Dreamy breakfast bowls

This right here is my super indulgent, super easy weekend breakfast when I’m in the mood for something sweet. It takes a matter of minutes to put together and it keeps me going for most of the day. The best thing is it’s full of protein and antioxidants, completely non processed and refined sugar free!

Ingredients:

2 tbsp yogurt or milk

(Greek or non dairy alternative) I usually use Coyo vanilla yogurt or Nush foods natural almond milk yogs, if I’m in a dairy mood I’ll have Yeo Valley Greek yogurt

Two scoops granola – find the recipe to my homemade ‘nola here

Nut butter (Peanut or almond is usually my preference) I’m currently using Costco’s almond butter which is deliciously creamy and Biona organic peanut butter

Berries – frozen or fresh organic blueberries / strawberries

Banana slices

Cacao nibs

Dark chocolate chunks

Method:

Spoon the yogurt into a bowl, add the granola on top, berries and banana slices, sprinkle with cacao nibs and drizzle with a couple of teaspoons of nut butter and enjoy.

Tandoori chicken salad

I recently made this tandoori chicken salad which was the perfect combination of sweet and spicy. Indian meals are generally high carb and this was a great low carb alternative. Give it a go!

Serves 2

Ingredients:

For the chicken:

4 organic chicken thighs

2 tbsp organic full fat Greek yogurt

Juice of 1/2 lemon

2 garlic cloves (crushed)

Thumb size piece of ginger (finely chopped)

Half a red chilli (finely chopped)

1/2 tsp each of the following;

Ground cumin and coriander

Garam masala

Turmeric

Salt

For the salad:

Organic spinach leaves

Handful of fresh coriander and dill

Pumpkin seeds

1 clementine, peeled and sliced

Crushed coriander seeds

1/2 tin of chickpeas

Asparagus spears

1 red onion

1/2 cup fresh or frozen peas

1 tbsp ghee

1 tsp cumin seeds

1/2 tsp hot paprika

Method

For the chicken, wash and trim the excess fat off the thighs. In a bowl mix together all of the marinade ingredients and massage into the chicken thighs so they are coated well. Set aside for at least 30 minutes or overnight in the fridge.

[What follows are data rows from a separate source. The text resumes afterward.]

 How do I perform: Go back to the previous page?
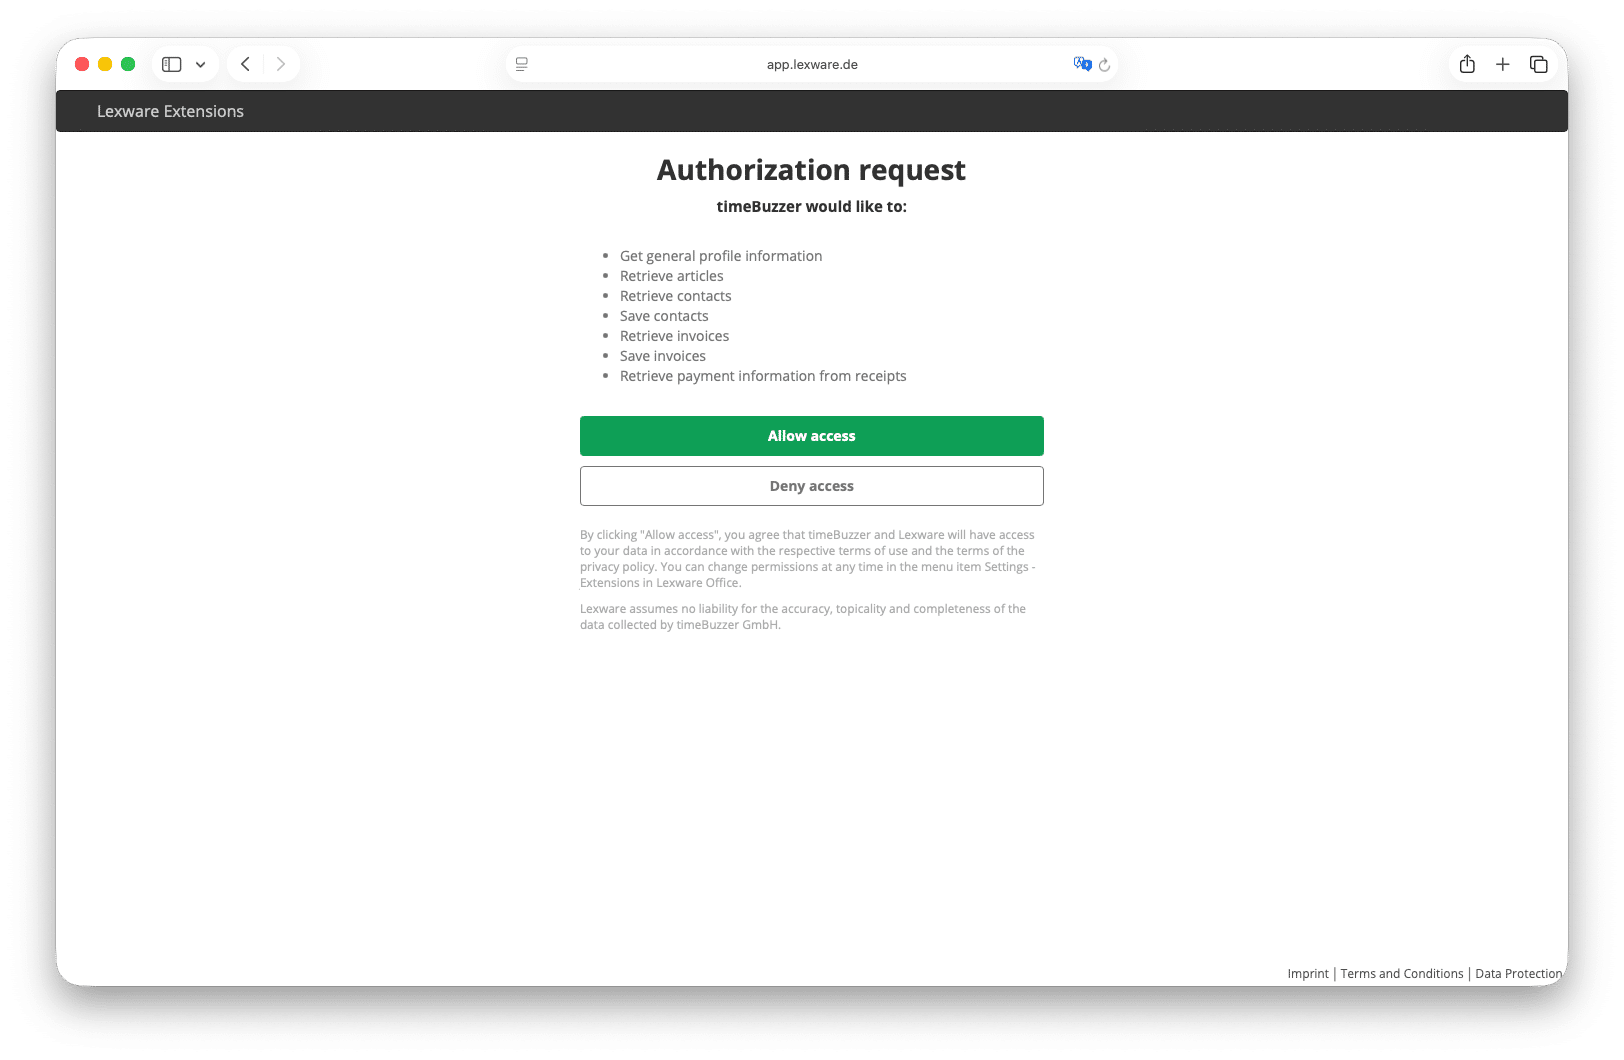245,64
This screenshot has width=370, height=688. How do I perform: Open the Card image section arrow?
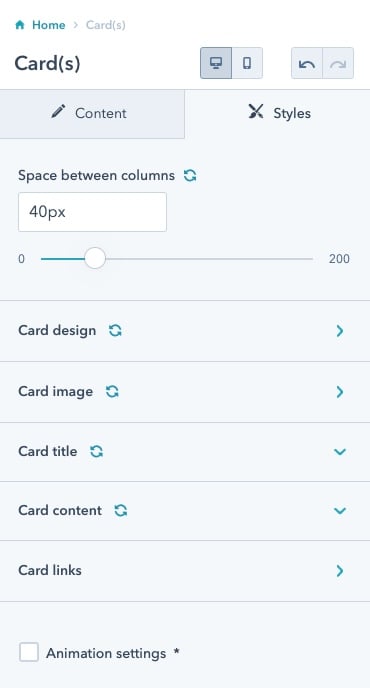click(x=340, y=392)
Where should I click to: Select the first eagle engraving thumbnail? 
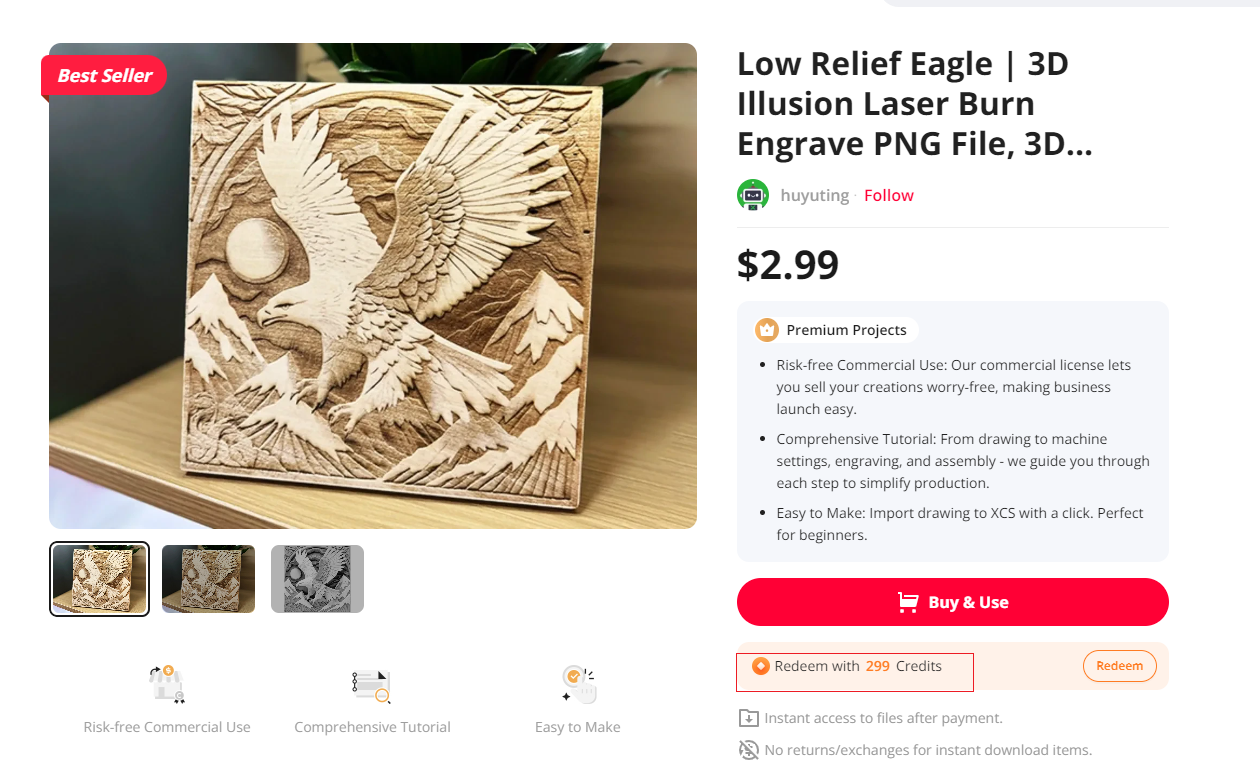[x=100, y=579]
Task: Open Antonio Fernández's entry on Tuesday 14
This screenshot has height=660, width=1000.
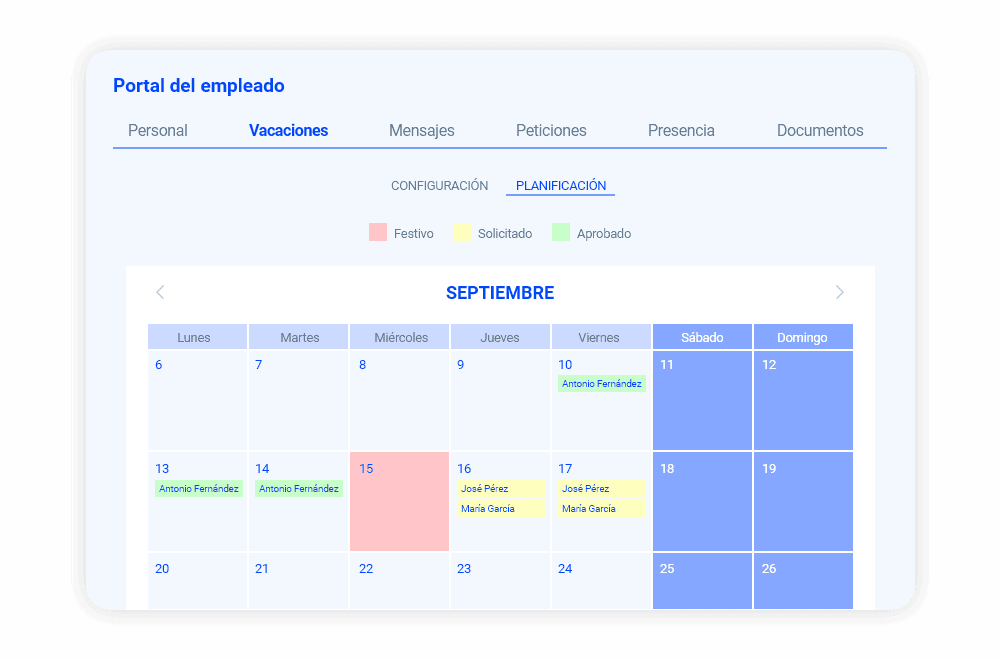Action: [299, 489]
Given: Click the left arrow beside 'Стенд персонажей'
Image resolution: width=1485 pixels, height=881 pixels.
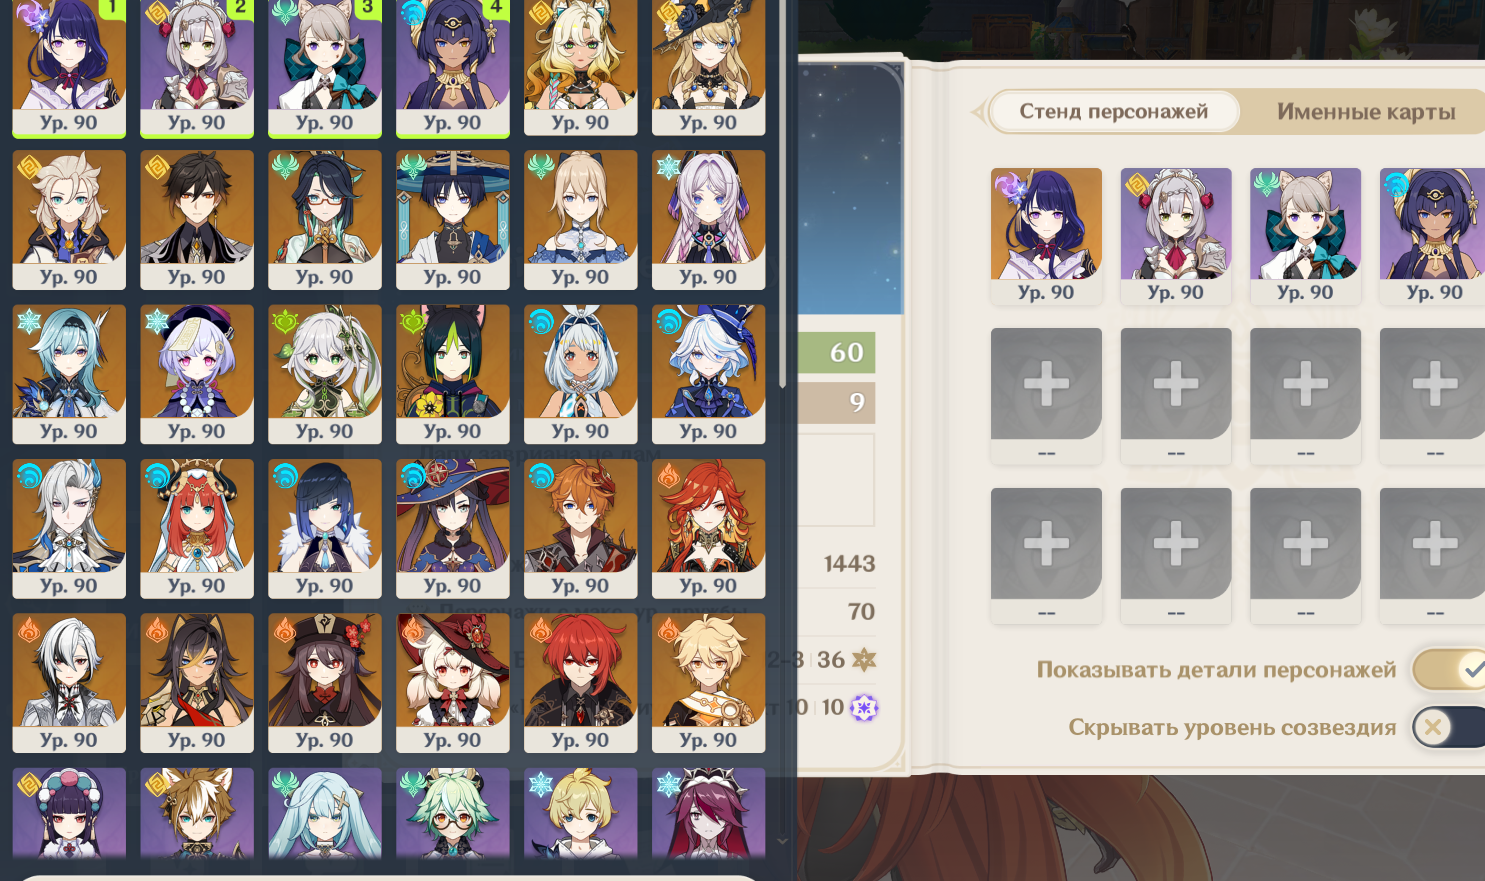Looking at the screenshot, I should [x=977, y=112].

Prepare the salad – toss together the spinach leaves, crushed coriander and pumpkin seeds, clementine slices and fresh coriander and dill. On a medium to high heat fry the chickpeas, peas, asparagus spears (chopped) and sliced red onion in hot ghee with the cumin seeds and paprika. This will only take 5 minutes or so as they are all very quick to cook. Once slightly charred and the asparagus is cooked through pour over the spinach base.

Grill the chicken thighs in a griddle pan for 5-7 minutes on each side until cooked through. Remove from the pan and cut into slices. Mix this together with the salad and serve immediately whilst it is still warm.

It doesn’t really need any dressing but you could make a raita to accompany this with Greek yogurt, grated cucumber and dill leaves. Or you could have it with a side of naan bread!